You, of course, don’t need to fight the other person to pay for the bill. At least offer to pay your share. Even if you can’t pay for all of it, suggest paying for some. If they still offer to pay for you after you offered, let them. Trying speaks volumes and nothing is more attractive.

Ask good questions about them

People love to talk about themselves. Yes, even the shy ones. Even on a first date, ask questions that give people permission to open up emotionally. A great way to do this is to ask emotional questions, not logical questions. Logical questions are,

“Where did grow up?”

“What do you do?”

“How many siblings do you have?”

You get the idea.

Logical questions aren’t bad but emotional questions really allow the other person to express themselves and it gives you more interesting things to talk about with each other. Emotional questions are,

“Why is Post Malone your favorite artist?”
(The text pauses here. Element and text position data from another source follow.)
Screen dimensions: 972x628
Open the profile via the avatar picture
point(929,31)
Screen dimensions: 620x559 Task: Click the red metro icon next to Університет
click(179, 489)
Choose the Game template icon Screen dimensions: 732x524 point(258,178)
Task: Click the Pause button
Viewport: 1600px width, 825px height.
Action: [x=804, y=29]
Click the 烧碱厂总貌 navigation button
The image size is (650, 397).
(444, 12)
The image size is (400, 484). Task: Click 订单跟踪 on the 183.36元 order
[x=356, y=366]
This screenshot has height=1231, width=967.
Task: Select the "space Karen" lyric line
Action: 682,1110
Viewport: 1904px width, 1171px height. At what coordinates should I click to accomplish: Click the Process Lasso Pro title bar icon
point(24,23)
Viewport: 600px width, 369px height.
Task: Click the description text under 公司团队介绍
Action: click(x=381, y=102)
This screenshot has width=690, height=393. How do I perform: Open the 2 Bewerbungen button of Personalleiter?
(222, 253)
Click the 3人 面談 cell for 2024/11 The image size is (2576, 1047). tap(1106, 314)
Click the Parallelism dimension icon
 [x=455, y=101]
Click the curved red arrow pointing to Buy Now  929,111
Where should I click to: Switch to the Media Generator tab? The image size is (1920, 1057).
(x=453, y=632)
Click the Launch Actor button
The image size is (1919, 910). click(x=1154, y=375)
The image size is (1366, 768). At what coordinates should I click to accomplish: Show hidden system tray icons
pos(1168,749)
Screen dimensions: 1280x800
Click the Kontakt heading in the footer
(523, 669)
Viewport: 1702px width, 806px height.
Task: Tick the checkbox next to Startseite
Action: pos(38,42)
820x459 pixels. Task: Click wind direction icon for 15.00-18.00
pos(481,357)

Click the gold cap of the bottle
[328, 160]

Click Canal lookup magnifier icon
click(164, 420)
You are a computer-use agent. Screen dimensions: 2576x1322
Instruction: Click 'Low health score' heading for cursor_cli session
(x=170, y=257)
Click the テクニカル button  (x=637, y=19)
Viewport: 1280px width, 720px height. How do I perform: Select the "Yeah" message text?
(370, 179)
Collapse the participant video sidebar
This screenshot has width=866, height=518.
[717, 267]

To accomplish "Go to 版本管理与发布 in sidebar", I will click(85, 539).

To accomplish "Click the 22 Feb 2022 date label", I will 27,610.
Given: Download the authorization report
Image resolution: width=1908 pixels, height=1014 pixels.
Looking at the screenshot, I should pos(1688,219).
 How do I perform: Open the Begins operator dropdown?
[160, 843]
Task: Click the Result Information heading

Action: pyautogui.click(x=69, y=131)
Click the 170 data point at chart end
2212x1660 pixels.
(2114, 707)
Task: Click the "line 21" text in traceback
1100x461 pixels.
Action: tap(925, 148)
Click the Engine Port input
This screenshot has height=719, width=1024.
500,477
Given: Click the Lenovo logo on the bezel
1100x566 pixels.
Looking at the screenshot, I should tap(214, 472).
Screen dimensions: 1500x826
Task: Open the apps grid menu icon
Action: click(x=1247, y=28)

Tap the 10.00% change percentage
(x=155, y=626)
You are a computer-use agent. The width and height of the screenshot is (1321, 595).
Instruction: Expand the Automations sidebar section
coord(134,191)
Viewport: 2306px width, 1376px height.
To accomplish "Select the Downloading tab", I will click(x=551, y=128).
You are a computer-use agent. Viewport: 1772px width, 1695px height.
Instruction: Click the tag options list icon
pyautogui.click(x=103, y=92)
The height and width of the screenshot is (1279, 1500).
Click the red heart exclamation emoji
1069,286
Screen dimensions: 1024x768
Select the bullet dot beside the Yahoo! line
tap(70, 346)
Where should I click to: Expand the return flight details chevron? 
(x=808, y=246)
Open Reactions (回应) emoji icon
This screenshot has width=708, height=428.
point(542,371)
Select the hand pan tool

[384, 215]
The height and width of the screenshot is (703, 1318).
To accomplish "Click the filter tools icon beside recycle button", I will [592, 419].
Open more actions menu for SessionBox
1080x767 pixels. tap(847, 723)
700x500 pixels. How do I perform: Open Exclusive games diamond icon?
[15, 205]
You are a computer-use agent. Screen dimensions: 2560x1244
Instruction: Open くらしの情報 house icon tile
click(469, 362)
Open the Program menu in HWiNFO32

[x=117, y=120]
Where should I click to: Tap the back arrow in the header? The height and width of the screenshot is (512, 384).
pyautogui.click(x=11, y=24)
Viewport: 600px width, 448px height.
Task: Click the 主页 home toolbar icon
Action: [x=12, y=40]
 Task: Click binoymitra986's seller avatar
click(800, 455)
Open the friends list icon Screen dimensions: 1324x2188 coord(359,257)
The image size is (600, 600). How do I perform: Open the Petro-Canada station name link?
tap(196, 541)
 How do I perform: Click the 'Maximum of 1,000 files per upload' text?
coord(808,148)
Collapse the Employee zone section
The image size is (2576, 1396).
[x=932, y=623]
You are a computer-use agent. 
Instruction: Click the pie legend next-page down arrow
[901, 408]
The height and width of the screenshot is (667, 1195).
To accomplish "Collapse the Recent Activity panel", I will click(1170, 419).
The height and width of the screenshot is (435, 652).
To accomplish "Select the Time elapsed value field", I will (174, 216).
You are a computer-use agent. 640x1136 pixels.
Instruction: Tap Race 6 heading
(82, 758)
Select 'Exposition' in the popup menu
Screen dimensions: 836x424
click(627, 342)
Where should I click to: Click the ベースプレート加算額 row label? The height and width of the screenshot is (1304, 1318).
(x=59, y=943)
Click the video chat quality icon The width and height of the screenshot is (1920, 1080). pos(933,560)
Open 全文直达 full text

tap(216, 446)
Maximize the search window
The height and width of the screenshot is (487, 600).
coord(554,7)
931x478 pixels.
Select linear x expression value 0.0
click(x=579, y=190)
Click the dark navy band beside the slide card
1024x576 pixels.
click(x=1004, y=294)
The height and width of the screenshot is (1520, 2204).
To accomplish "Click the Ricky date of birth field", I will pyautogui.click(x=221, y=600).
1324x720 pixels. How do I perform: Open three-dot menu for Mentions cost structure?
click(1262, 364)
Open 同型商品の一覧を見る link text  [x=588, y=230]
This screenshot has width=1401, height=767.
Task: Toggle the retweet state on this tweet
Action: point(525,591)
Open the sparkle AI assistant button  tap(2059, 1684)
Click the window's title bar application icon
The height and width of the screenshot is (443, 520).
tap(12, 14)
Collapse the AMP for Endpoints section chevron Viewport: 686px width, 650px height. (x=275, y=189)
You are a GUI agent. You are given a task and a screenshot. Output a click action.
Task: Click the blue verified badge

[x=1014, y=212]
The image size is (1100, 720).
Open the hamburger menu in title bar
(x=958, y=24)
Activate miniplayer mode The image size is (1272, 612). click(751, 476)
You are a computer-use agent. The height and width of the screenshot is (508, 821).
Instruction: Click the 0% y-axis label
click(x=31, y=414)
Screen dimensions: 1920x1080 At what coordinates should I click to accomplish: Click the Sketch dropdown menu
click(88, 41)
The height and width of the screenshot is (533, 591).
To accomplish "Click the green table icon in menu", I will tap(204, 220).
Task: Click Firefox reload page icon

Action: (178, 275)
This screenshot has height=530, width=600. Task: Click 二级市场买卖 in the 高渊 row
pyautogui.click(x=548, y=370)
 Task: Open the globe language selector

“What’s your favorite part about working at the smoothie shop?”

“What makes you love Los Angeles more than other cities?”

In a Huffington Post article, author Glennon Doyle Melton said, ‘Questions are like gifts — it’s the thought behind them that the receiver really FEELS. We have to know the receiver to give the right gift and to ask the right question. Generic gifts and questions are all right, but personal gifts and questions feel better. Love is specific, I think. It’s an art. The more attention and time you give to your questions, the more beautiful the answers become.”

After the date:

photo credit: Benjamin Patch Photography

Thank your date

Remember to thank your date in person when they do something good. Thank them for dinner. Thank them for being courteous. Thank them for walking you to the car and to the door. You get the idea. Expressing gratitude leaves a lasting impression. So does not expressing it, but not a good one.

Suggest another date idea

Send them a text after the date thanking them and recommend a date idea. This shows that you did have a good time with them enough to see them again and it helps because you suggested another date with an idea. It will only be smoother sailing from here.

photo credit: Benjamin Patch Photography

So, first date, second date, or last date, make it a good one!